*** Block opens ***

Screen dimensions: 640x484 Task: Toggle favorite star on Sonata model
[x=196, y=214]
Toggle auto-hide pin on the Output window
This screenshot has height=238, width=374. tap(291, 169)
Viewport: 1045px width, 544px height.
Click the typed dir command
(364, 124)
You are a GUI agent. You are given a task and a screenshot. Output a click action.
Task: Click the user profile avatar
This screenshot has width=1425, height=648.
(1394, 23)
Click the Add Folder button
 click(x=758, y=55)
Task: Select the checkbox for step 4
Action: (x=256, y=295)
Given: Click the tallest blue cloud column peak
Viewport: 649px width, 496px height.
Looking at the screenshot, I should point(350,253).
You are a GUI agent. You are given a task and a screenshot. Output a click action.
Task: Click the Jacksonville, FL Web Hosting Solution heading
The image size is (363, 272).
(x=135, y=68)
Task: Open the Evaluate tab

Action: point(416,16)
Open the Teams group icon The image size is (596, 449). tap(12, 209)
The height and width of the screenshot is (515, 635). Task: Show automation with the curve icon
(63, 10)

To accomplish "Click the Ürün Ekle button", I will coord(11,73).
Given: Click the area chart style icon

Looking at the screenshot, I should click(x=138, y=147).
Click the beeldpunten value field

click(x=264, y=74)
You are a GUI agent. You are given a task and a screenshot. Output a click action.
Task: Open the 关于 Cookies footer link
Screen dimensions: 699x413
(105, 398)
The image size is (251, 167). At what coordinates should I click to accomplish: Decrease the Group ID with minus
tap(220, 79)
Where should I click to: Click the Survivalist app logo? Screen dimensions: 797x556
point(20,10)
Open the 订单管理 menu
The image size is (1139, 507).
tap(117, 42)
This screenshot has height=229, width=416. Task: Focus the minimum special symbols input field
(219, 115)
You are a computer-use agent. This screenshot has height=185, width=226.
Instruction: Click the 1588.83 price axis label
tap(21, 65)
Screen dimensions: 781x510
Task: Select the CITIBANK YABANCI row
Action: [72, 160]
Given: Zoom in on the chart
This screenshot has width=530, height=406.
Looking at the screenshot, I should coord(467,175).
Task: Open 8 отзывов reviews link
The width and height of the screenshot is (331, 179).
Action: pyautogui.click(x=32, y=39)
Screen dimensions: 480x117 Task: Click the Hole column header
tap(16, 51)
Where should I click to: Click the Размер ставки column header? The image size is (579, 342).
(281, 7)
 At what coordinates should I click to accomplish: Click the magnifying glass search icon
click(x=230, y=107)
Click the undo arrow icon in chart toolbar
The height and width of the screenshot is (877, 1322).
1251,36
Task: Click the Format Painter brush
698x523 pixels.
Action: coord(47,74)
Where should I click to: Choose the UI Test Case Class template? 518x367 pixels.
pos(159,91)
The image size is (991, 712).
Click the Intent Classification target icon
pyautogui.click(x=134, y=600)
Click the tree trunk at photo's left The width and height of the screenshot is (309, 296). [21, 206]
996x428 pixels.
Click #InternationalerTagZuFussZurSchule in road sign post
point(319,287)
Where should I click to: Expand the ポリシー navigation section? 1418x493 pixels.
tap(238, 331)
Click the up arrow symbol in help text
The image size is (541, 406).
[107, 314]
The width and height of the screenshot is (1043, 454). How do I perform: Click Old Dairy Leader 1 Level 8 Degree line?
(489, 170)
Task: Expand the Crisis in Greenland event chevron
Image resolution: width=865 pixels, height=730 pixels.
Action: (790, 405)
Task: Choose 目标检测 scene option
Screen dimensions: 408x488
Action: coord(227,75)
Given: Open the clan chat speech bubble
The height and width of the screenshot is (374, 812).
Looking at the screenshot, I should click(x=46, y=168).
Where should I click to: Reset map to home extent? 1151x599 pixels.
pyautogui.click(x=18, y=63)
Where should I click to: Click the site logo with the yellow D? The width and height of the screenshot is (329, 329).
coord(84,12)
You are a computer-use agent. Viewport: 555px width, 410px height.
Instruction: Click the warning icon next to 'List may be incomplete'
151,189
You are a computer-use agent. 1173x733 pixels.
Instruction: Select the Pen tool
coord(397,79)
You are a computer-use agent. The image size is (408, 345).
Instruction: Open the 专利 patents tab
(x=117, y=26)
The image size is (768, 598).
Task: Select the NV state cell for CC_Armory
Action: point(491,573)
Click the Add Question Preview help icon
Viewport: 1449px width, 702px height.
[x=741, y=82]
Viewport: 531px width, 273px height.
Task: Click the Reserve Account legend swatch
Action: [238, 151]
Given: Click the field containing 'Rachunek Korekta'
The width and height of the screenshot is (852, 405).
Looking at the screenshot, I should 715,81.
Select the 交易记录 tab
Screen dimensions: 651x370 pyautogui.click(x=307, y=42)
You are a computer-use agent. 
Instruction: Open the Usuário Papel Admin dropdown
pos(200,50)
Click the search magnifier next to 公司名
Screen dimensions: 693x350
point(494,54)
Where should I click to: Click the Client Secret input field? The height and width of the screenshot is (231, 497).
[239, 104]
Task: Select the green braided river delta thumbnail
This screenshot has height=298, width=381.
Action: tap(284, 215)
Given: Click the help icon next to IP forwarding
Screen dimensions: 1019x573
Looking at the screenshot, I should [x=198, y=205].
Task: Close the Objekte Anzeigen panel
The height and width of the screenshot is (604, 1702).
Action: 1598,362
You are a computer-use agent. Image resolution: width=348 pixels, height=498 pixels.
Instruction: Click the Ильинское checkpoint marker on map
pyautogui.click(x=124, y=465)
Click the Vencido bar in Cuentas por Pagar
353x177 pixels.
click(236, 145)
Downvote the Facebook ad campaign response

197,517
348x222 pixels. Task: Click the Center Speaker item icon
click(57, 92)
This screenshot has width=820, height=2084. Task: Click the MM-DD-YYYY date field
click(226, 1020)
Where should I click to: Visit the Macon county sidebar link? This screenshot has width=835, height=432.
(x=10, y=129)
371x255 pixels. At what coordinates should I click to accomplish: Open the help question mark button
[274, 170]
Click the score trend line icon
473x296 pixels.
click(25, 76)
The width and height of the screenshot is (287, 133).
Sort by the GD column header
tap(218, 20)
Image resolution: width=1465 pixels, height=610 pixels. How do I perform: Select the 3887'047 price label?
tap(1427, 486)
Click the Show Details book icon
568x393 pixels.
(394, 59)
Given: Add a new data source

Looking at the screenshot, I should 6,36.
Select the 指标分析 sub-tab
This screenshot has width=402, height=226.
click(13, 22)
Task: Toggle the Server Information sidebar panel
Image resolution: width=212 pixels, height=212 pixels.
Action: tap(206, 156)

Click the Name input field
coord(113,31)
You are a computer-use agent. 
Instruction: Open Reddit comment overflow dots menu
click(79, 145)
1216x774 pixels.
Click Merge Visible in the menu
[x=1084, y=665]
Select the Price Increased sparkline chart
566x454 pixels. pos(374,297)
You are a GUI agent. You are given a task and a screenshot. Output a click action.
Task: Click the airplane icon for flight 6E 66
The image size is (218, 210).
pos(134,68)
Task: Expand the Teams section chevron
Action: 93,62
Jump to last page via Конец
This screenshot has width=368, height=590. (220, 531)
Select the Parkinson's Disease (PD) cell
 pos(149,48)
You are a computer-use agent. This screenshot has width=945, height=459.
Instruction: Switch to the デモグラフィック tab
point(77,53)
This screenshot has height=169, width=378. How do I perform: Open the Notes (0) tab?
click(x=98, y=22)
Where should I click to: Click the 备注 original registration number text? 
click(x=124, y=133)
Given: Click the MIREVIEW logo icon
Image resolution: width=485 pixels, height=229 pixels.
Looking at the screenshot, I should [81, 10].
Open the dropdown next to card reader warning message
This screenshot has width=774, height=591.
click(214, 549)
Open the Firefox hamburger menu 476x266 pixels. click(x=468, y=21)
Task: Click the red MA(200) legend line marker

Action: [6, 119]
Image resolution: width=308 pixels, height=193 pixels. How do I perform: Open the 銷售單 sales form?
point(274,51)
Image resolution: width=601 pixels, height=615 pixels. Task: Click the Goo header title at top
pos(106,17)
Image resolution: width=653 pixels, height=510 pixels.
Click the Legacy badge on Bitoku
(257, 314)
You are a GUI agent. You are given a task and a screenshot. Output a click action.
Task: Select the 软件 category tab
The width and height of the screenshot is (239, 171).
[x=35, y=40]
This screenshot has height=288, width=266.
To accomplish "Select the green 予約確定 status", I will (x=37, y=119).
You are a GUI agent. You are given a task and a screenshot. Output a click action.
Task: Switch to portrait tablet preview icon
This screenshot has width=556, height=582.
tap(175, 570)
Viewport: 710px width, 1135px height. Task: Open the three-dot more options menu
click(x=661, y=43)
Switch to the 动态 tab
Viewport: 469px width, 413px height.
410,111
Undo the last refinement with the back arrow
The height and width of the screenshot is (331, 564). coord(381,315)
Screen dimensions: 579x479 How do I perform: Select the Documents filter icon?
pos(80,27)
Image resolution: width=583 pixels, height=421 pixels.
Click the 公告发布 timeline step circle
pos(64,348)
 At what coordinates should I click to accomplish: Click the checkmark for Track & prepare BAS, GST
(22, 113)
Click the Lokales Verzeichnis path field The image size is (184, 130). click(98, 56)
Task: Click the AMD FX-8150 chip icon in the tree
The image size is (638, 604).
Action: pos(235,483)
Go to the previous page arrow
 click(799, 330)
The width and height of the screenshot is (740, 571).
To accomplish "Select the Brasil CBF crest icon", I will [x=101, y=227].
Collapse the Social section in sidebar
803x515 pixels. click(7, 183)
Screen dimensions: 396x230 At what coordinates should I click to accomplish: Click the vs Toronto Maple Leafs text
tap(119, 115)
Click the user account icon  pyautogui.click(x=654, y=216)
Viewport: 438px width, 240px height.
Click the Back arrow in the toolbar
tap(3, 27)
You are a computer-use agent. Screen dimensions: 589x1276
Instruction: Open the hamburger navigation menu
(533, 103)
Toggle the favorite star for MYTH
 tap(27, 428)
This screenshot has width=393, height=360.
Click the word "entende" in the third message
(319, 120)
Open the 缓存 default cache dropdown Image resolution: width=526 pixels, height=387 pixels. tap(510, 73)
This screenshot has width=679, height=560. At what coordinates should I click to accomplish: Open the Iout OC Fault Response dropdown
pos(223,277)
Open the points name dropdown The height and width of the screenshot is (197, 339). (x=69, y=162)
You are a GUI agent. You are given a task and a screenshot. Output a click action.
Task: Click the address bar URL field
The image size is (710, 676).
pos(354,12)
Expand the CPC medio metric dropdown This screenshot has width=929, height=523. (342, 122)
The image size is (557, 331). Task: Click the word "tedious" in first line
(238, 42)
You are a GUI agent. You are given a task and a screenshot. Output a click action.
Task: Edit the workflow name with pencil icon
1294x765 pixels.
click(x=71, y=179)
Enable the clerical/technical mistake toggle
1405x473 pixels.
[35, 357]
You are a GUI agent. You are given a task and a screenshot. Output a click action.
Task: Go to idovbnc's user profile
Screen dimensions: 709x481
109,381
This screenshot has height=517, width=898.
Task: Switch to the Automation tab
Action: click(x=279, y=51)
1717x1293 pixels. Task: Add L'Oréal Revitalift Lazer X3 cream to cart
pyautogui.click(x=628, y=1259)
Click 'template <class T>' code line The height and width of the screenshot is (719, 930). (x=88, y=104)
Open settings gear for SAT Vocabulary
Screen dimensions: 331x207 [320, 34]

*** Block closes ***

Task instructions: Would you print, exactly as written, every line above from the one holding "This screenshot has width=530, height=406." through the one holding "You are a computer-use agent. The", with both included and no other lines?

Solved problem:
This screenshot has width=530, height=406.
Looking at the screenshot, I should coord(467,175).
Task: Open 8 отзывов reviews link
The width and height of the screenshot is (331, 179).
Action: pyautogui.click(x=32, y=39)
Screen dimensions: 480x117 Task: Click the Hole column header
tap(16, 51)
Where should I click to: Click the Размер ставки column header? The image size is (579, 342).
(281, 7)
 At what coordinates should I click to accomplish: Click the magnifying glass search icon
click(x=230, y=107)
Click the undo arrow icon in chart toolbar
The height and width of the screenshot is (877, 1322).
1251,36
Task: Click the Format Painter brush
698x523 pixels.
Action: coord(47,74)
Where should I click to: Choose the UI Test Case Class template? 518x367 pixels.
pos(159,91)
The image size is (991, 712).
Click the Intent Classification target icon
pyautogui.click(x=134, y=600)
Click the tree trunk at photo's left The width and height of the screenshot is (309, 296). [21, 206]
996x428 pixels.
Click #InternationalerTagZuFussZurSchule in road sign post
point(319,287)
Where should I click to: Expand the ポリシー navigation section? 1418x493 pixels.
tap(238, 331)
Click the up arrow symbol in help text
The image size is (541, 406).
[107, 314]
The width and height of the screenshot is (1043, 454). How do I perform: Click Old Dairy Leader 1 Level 8 Degree line?
(489, 170)
Task: Expand the Crisis in Greenland event chevron
Image resolution: width=865 pixels, height=730 pixels.
Action: (790, 405)
Task: Choose 目标检测 scene option
Screen dimensions: 408x488
Action: coord(227,75)
Given: Open the clan chat speech bubble
The height and width of the screenshot is (374, 812).
Looking at the screenshot, I should click(x=46, y=168).
Where should I click to: Reset map to home extent? 1151x599 pixels.
pyautogui.click(x=18, y=63)
Where should I click to: Click the site logo with the yellow D? The width and height of the screenshot is (329, 329).
coord(84,12)
You are a computer-use agent. Viewport: 555px width, 410px height.
Instruction: Click the warning icon next to 'List may be incomplete'
151,189
You are a computer-use agent. 1173x733 pixels.
Instruction: Select the Pen tool
coord(397,79)
You are a computer-use agent. The image size is (408, 345).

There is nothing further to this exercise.